Die Notwendigkeit von Entschädigungszahlungen für Gebäude bei ablaufenden Erbbaurechten ist in der Praxis gering. Dies geht aus dem jüngsten Erbbaurechtsmonitor des Deutschen Erbbaurechtsverbands hervor. Der Verband führt diese Entwicklung maßgeblich darauf zurück, dass sich die Vertragsparteien oftmals vor dem regulären Laufzeitende auf eine Verlängerung oder Erneuerung der Vereinbarung einigen.
Für die Erhebung wurden 138 Erbbaurechtsgeber aus dem gesamten Bundesgebiet befragt. Die Stichprobe umfasste mehrheitlich Kommunen, Kirchen und kirchliche Stiftungen. Die Resultate der Befragung belegen, dass bei 70 Prozent der involvierten Erbbaurechtsgeber im vergangenen Jahr kein einziger Entschädigungsfall registriert wurde. Weitere 20 Prozent meldeten zwischen einem und fünf derartige Fälle. Sieben Prozent der Institutionen verzeichneten sechs bis zehn Gebäude, für die eine Entschädigung geleistet werden musste. Lediglich ein Anteil von drei Prozent gab an, mehr als zehn entschädigte Bauwerke bei Vertragsende gehabt zu haben.
Rechtliche Grundlagen und vertragliche Gestaltungen
Das Erbbaurechtsgesetz (ErbbauRG) regelt den Fall eines regulären Ablaufs eines Erbbaurechts. Mit dem Erlöschen des Rechts fällt das Bauwerk dem Grundstückseigentümer zu. Gemäß § 27 Abs. 1 ErbbauRG ist der Eigentümer grundsätzlich verpflichtet, dem Erbbauberechtigten eine Entschädigung für das Bauwerk zu leisten. Es besteht jedoch die Möglichkeit, im Erbbaurechtsvertrag abweichende Vereinbarungen über die Höhe und Art der Zahlung sowie einen potenziellen Ausschluss der Entschädigung zu treffen.

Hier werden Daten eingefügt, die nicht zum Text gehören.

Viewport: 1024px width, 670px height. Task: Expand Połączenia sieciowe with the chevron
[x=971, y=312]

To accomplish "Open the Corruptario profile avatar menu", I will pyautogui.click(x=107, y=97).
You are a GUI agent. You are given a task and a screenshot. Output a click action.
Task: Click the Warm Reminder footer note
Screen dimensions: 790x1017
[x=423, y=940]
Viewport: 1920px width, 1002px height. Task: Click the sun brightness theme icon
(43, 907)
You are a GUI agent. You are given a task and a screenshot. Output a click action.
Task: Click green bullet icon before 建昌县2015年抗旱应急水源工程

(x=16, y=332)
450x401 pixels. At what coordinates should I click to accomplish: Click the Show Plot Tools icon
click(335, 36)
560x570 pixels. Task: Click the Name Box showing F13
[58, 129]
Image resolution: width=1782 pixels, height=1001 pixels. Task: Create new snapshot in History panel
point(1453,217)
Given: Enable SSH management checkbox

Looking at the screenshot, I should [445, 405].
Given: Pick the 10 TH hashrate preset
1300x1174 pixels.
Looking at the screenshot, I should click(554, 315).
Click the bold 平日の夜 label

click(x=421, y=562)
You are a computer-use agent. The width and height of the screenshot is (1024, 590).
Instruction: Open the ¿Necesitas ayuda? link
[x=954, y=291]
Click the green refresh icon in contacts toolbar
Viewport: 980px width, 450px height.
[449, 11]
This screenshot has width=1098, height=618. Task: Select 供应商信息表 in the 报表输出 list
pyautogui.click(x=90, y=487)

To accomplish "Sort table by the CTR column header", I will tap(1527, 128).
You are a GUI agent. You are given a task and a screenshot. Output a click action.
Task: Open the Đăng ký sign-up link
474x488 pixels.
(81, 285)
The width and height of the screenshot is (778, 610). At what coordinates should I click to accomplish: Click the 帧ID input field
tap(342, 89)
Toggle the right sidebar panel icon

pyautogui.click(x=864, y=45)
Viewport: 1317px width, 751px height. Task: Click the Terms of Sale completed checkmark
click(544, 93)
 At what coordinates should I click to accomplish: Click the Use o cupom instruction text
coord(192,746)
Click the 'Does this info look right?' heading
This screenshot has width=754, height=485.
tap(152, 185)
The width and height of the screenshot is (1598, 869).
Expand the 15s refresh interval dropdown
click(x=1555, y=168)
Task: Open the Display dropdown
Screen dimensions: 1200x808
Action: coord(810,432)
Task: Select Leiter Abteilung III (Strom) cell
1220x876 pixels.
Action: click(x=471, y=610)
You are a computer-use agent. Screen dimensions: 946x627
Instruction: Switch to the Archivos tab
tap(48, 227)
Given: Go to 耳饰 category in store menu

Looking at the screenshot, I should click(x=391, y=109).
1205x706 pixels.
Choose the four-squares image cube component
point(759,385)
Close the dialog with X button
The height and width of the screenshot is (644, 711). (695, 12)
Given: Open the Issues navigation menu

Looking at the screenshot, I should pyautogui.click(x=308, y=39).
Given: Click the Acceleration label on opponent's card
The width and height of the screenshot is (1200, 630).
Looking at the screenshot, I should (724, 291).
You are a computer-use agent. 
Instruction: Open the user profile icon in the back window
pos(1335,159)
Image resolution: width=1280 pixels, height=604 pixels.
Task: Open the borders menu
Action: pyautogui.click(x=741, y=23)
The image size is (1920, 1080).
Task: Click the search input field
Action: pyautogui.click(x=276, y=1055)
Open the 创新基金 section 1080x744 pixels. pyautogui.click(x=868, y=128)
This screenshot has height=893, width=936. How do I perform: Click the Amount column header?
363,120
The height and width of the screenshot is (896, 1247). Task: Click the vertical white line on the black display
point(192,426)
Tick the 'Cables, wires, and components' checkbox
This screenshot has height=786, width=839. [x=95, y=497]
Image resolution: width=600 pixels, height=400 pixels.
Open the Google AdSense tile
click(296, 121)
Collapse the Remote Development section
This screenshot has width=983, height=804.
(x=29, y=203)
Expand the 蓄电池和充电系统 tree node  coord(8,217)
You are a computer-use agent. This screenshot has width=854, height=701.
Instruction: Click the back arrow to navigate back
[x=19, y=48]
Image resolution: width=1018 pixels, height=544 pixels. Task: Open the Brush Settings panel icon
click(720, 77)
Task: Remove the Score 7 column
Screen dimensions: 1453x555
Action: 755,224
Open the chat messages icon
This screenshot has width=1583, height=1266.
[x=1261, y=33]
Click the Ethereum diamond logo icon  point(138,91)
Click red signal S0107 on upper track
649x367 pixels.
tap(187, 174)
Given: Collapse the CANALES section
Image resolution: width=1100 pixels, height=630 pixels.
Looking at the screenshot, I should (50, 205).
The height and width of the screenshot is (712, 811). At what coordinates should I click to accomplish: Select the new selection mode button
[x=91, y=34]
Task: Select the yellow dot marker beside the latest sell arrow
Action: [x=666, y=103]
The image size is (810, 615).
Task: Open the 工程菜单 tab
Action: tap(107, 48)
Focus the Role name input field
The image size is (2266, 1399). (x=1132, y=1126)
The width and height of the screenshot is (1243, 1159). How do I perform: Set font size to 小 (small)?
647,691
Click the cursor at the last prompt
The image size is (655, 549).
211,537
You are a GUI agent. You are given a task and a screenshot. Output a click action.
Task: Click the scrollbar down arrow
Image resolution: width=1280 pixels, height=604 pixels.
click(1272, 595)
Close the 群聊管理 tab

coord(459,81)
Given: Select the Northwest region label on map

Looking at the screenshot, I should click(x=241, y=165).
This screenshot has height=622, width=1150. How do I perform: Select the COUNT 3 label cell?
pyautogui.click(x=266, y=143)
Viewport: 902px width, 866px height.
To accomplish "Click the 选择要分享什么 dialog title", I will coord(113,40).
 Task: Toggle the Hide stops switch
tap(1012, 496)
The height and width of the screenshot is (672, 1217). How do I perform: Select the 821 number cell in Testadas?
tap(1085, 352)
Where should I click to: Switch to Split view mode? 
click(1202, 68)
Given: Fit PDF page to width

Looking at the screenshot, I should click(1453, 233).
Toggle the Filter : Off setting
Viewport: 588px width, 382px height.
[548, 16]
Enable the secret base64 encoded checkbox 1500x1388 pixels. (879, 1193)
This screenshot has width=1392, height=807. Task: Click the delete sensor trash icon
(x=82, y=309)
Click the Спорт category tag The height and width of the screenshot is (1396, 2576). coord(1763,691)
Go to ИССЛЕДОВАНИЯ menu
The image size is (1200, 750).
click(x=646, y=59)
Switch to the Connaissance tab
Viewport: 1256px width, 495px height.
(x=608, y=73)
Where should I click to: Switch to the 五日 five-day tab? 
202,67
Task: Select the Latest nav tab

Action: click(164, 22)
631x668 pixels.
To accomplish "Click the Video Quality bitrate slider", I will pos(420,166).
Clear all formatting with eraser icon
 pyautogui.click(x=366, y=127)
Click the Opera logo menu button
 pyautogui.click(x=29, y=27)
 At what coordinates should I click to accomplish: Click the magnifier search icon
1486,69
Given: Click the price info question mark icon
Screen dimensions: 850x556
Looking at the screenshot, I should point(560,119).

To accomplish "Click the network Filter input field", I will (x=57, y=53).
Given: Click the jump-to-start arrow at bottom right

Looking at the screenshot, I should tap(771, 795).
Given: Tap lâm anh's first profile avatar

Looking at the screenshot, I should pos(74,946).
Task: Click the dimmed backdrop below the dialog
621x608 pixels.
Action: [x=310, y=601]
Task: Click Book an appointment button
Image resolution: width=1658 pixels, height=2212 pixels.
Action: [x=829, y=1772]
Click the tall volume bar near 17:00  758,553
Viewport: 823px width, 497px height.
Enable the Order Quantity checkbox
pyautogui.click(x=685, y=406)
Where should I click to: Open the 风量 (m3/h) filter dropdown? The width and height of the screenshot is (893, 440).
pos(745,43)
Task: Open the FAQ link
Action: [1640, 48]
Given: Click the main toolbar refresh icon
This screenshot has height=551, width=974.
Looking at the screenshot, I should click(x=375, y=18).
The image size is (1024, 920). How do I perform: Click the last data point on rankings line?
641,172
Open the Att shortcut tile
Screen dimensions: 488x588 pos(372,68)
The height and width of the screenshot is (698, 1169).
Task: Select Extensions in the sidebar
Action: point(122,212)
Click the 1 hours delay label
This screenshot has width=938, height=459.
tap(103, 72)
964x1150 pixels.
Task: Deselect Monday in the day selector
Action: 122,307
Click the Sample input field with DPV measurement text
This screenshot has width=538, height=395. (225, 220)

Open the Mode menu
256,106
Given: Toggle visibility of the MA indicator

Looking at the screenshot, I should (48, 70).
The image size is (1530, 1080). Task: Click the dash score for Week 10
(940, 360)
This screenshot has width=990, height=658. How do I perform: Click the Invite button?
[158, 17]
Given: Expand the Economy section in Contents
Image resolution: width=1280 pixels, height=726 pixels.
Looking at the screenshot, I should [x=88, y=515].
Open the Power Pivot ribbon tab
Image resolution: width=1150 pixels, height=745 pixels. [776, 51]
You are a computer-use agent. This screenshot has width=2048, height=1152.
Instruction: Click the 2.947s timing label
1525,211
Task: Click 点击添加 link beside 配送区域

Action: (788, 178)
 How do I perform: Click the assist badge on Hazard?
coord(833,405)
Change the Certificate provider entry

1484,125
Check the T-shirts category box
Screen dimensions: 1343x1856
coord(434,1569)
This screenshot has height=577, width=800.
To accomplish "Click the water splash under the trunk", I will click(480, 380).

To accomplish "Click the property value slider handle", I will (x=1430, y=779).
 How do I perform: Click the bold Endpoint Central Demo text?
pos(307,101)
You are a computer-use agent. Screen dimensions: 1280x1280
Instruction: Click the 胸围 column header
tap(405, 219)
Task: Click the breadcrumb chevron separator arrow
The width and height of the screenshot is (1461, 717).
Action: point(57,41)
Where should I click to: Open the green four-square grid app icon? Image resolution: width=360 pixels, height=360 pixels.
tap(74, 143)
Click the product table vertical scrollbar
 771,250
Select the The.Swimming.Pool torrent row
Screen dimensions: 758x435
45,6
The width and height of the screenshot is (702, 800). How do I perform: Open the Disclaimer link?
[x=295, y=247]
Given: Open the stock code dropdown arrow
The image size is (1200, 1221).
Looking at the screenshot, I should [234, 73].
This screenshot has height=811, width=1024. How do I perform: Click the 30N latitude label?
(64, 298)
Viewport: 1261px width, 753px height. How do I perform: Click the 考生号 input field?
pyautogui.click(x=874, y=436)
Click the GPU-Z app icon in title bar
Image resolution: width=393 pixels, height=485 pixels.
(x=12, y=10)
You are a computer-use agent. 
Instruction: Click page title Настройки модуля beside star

Ist das Erbbaurecht explizit zur Befriedigung des Wohnbedürfnisses minderbemittelter Bevölkerungskreise bestellt, muss die Entschädigung mindestens zwei Drittel des gemeinen Wertes des Bauwerks zum Zeitpunkt des Ablaufs des Erbbaurechts betragen. Diese gesetzliche Vorgabe findet sich in der tatsächlichen Vertragspraxis wieder: 74 Prozent der Erbbaurechtsgeber sehen in ihren Verträgen eine Entschädigung in Höhe von zwei Dritteln des Gebäudewertes vor. Elf Prozent der Verträge sichern sogar eine Entschädigung von 100 Prozent des Gebäudewertes zu. Dreizehn Prozent der Institutionen verwenden andere Regelungen, während lediglich zwei Prozent gar keine Entschädigungsregelung in ihren Verträgen implementiert haben.
Stabilität des Instruments Erbbaurecht
Ingo Strugalla, Präsident des Deutschen Erbbaurechtsverbands, konstatiert, dass in der Verbandsarbeit eine steigende Tendenz zur Vereinbarung einer 100-Prozent-Entschädigung zu beobachten ist. Die geringe Anzahl tatsächlicher Entschädigungsfälle bei Ablauf des Erbbaurechts unterstreicht nach seiner Einschätzung die Stabilität und Langfristigkeit dieses Immobilieninstruments. In der Praxis besteht weder beim Erbbaurechtsgeber noch beim Erbbauberechtigten mehrheitlich ein Interesse daran, den Vertrag auslaufen zu lassen. Die Parteien suchen stattdessen in vielen Fällen bereits Jahre vor dem Vertragsende das Gespräch, um sich auf eine Verlängerung oder einen Neuabschluss zu einigen.